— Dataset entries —
------
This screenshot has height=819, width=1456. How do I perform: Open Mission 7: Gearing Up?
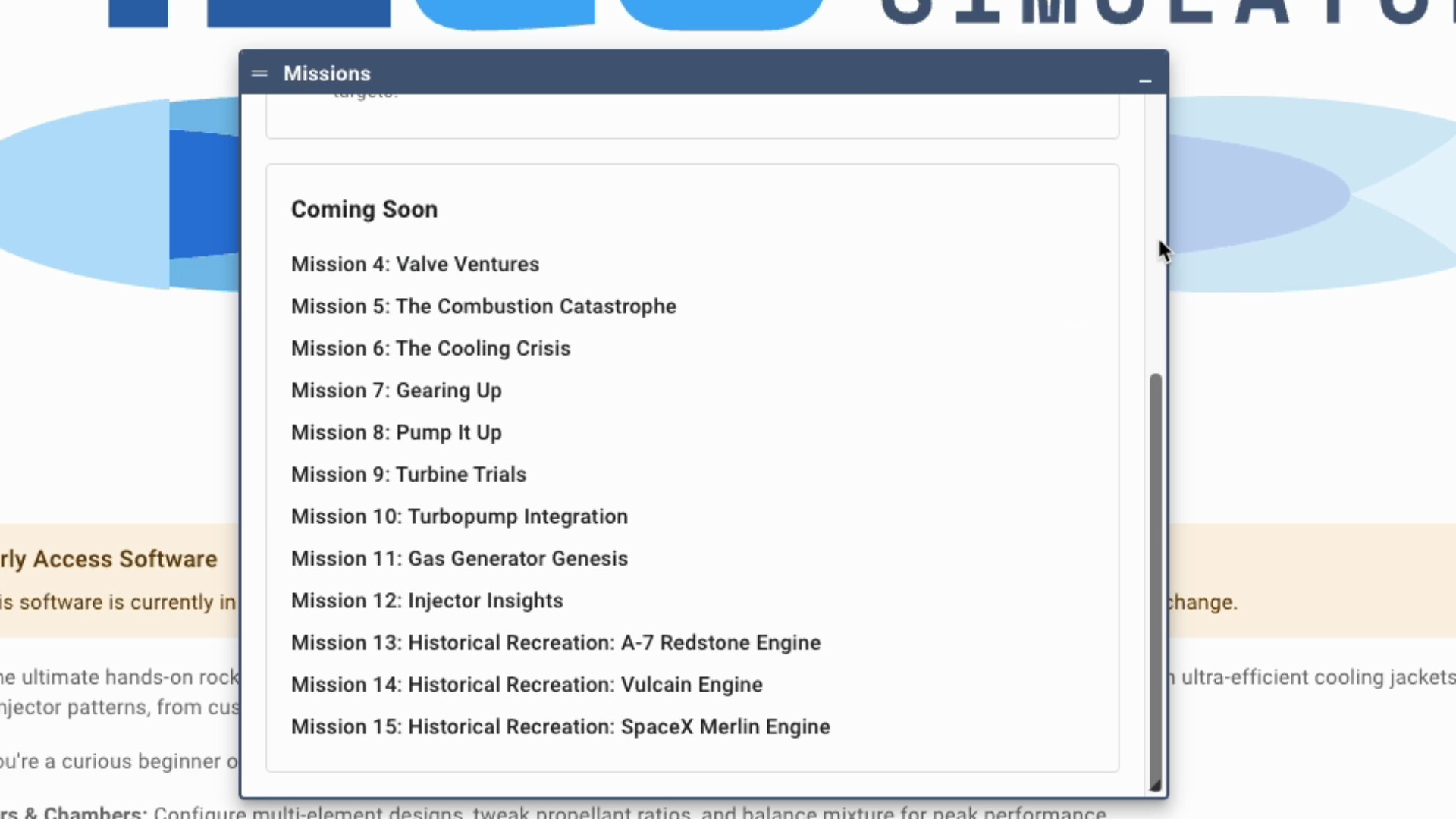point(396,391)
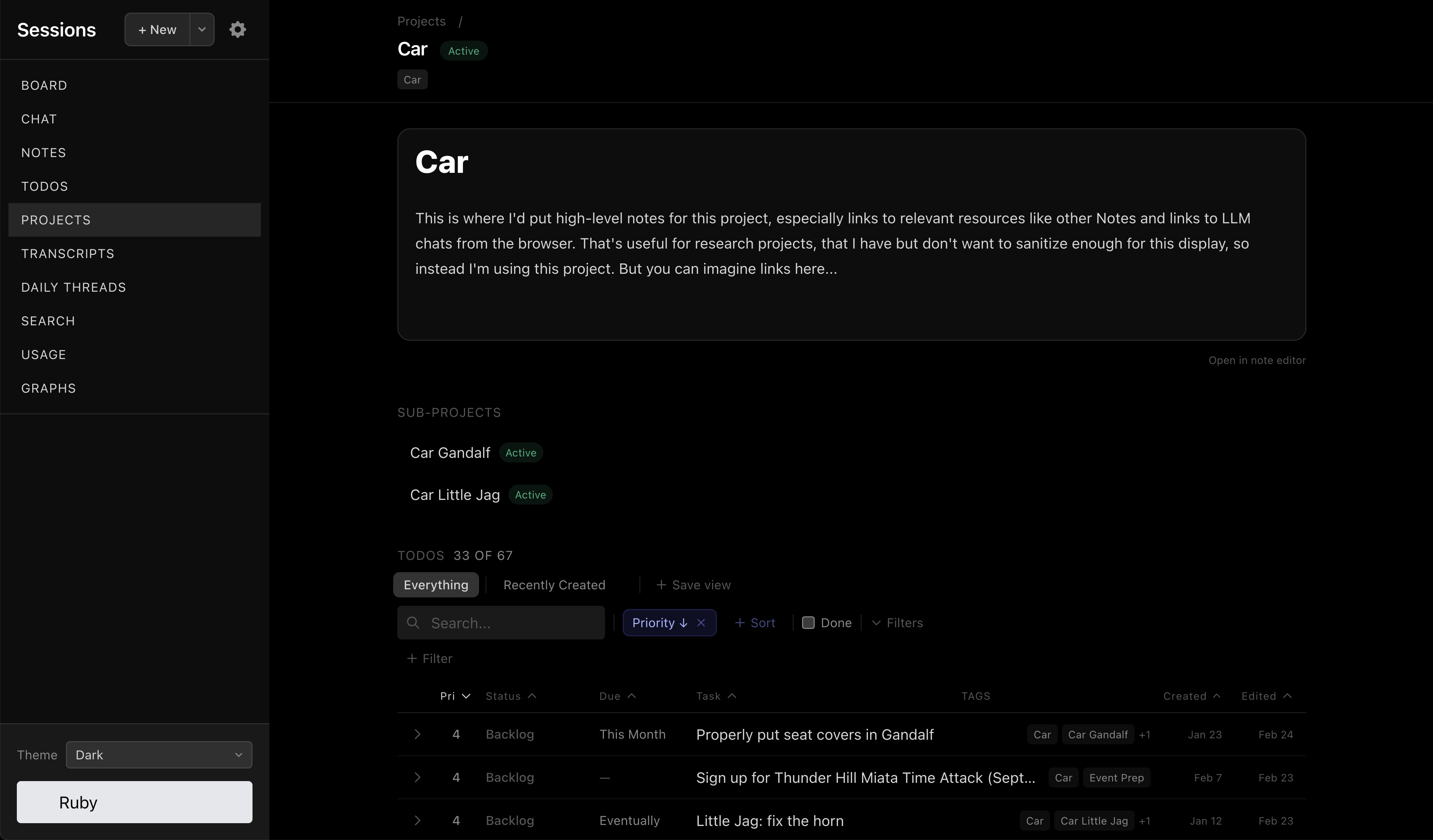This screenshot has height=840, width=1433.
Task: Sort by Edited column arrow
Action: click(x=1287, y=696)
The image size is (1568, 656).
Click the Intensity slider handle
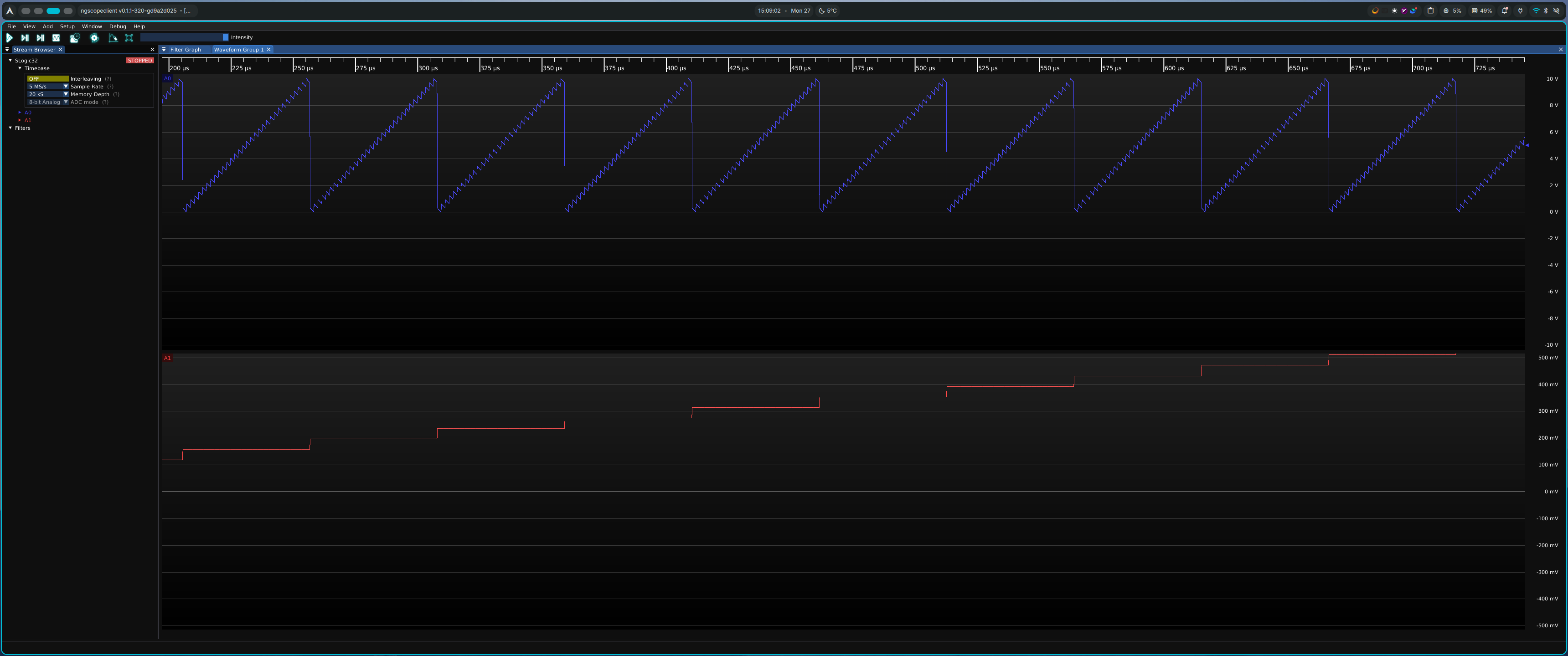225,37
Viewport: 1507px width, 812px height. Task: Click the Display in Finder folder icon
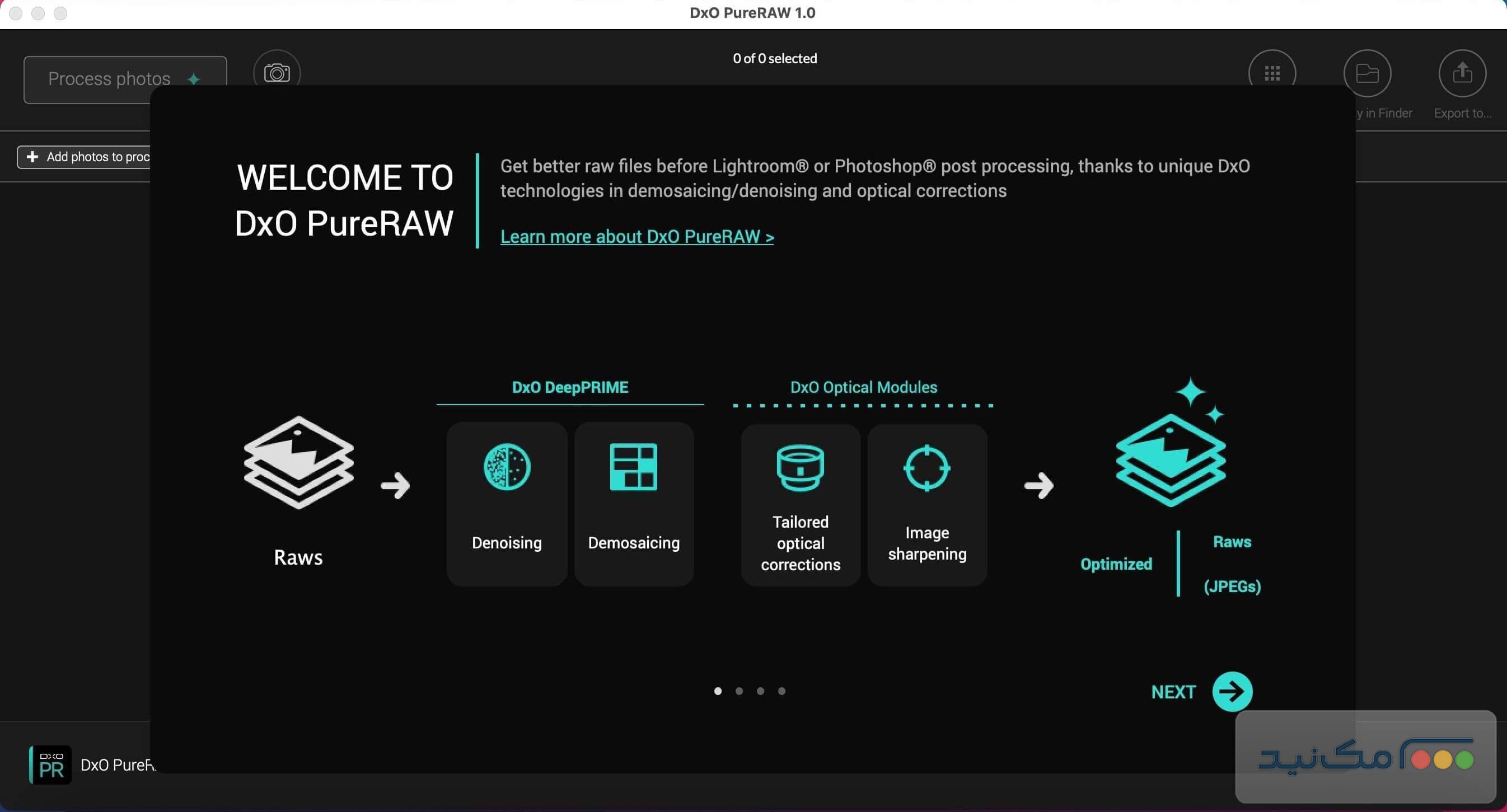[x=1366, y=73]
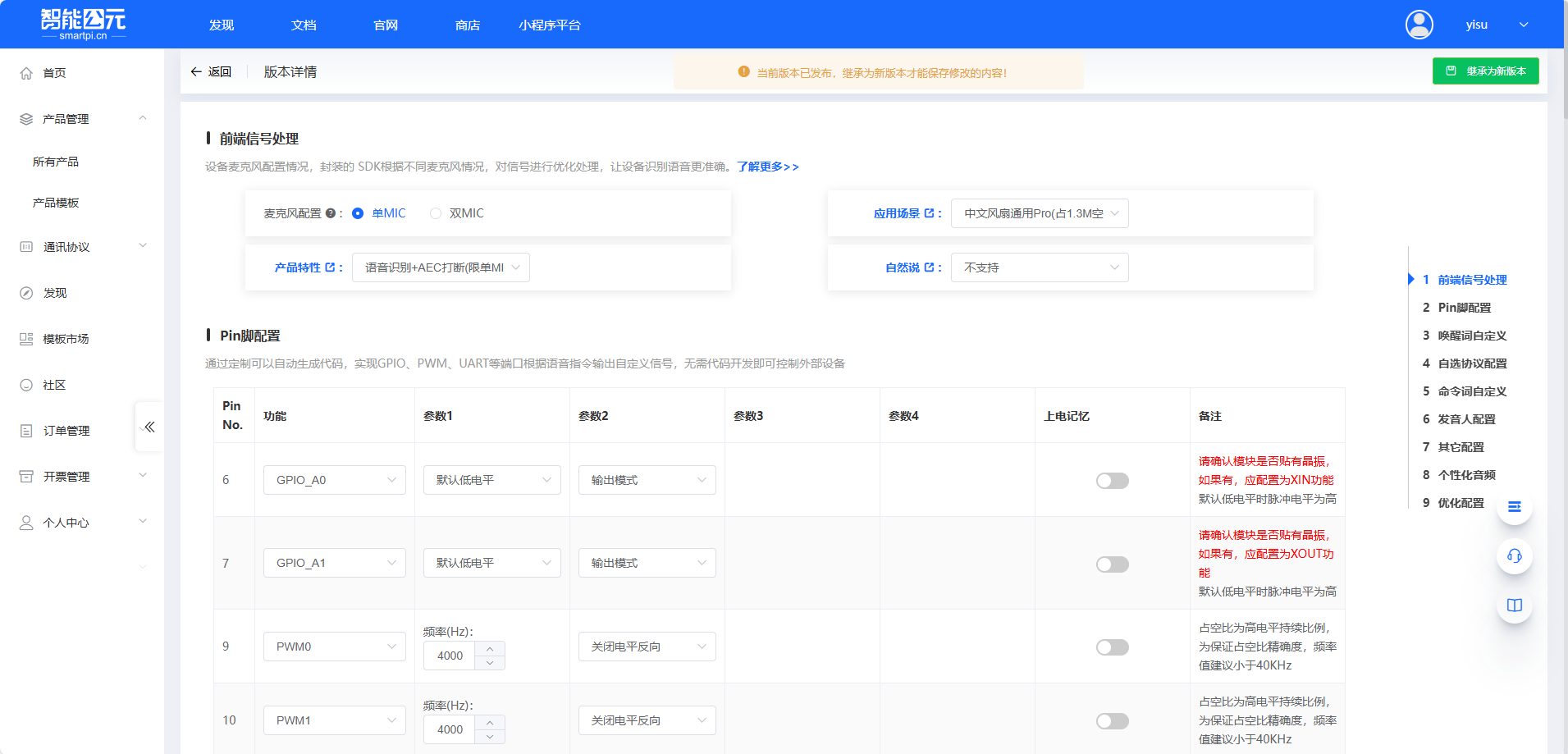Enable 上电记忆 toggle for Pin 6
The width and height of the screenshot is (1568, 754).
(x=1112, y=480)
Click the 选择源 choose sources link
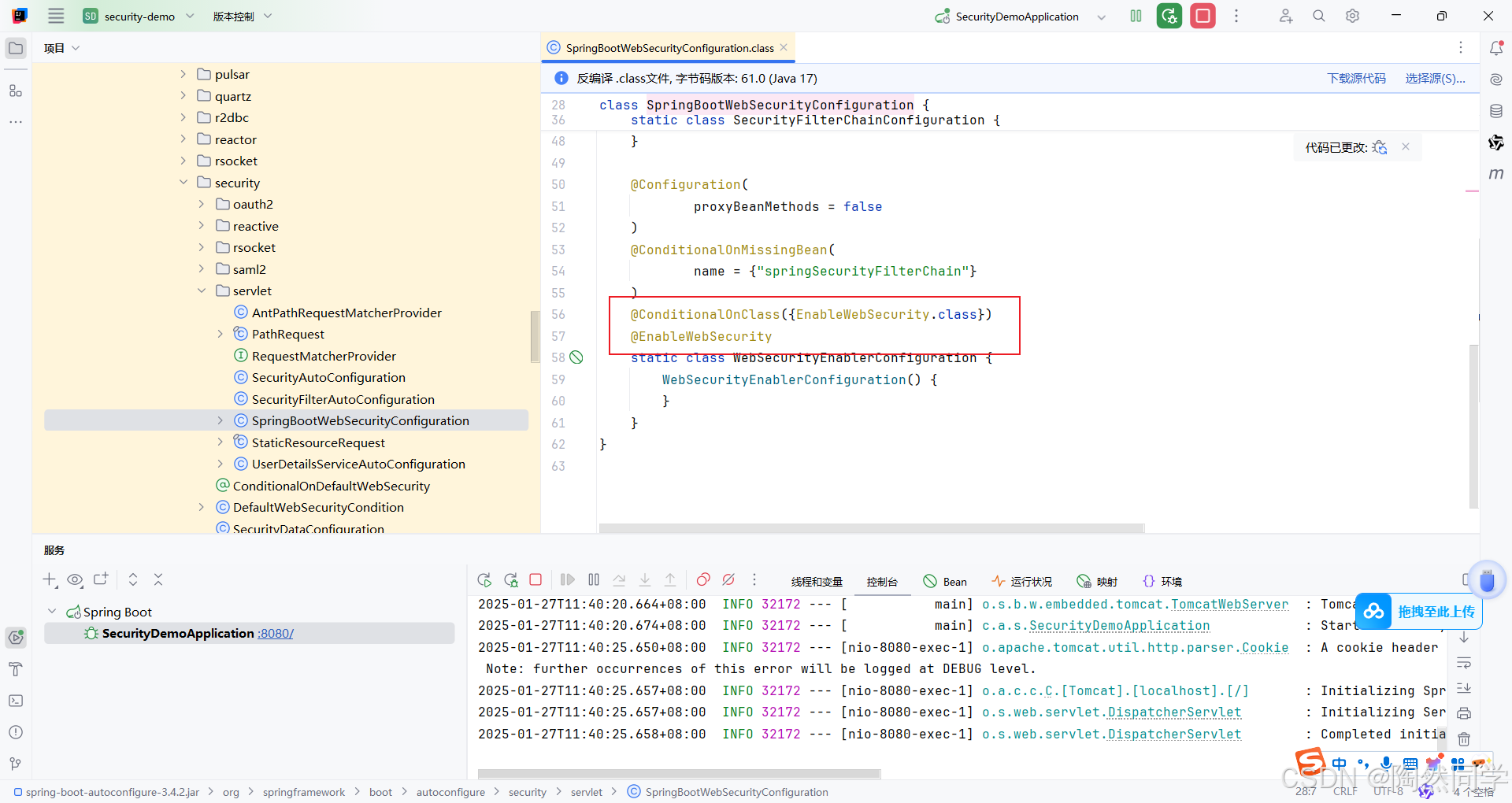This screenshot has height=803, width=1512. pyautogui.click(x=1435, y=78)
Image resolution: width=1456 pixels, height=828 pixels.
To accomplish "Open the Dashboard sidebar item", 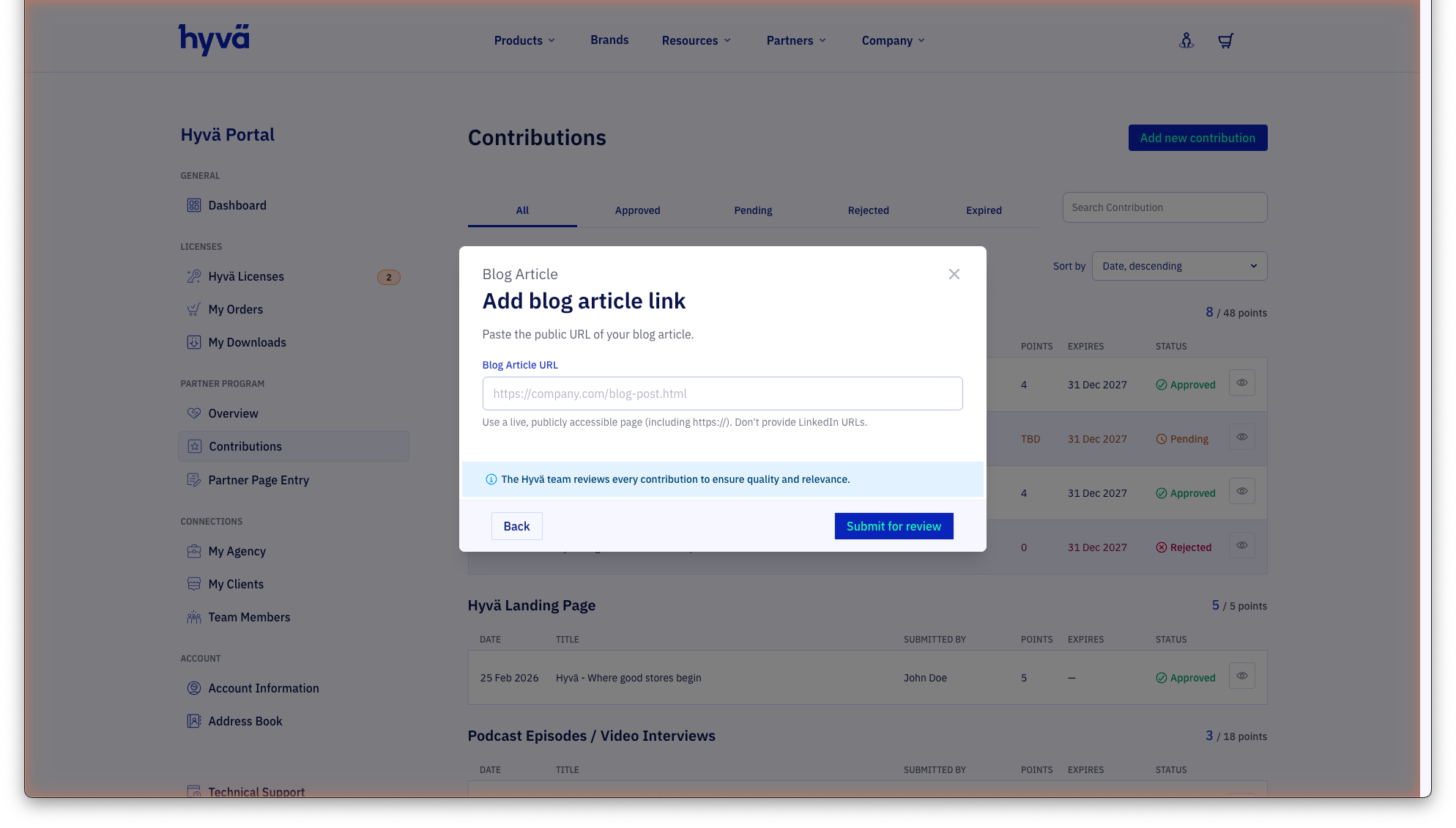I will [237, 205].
------
If a picture appears among the records, leave it out, and otherwise reproduce exactly every line from the first line through the one with "Image resolution: width=1456", both included.

This screenshot has height=819, width=1456. How do I perform: Open Mission 7: Gearing Up?
point(396,391)
This screenshot has height=840, width=1433.
Task: Sort by Edited column arrow
Action: click(x=1287, y=696)
The image size is (1568, 656).
Click the Intensity slider handle
225,37
Viewport: 1507px width, 812px height. Task: Click the Display in Finder folder icon
[x=1366, y=73]
Enable 上电记忆 toggle for Pin 6
The width and height of the screenshot is (1568, 754).
(x=1112, y=480)
Click the 选择源 choose sources link
This screenshot has height=803, width=1512. pyautogui.click(x=1435, y=78)
Image resolution: width=1456 pixels, height=828 pixels.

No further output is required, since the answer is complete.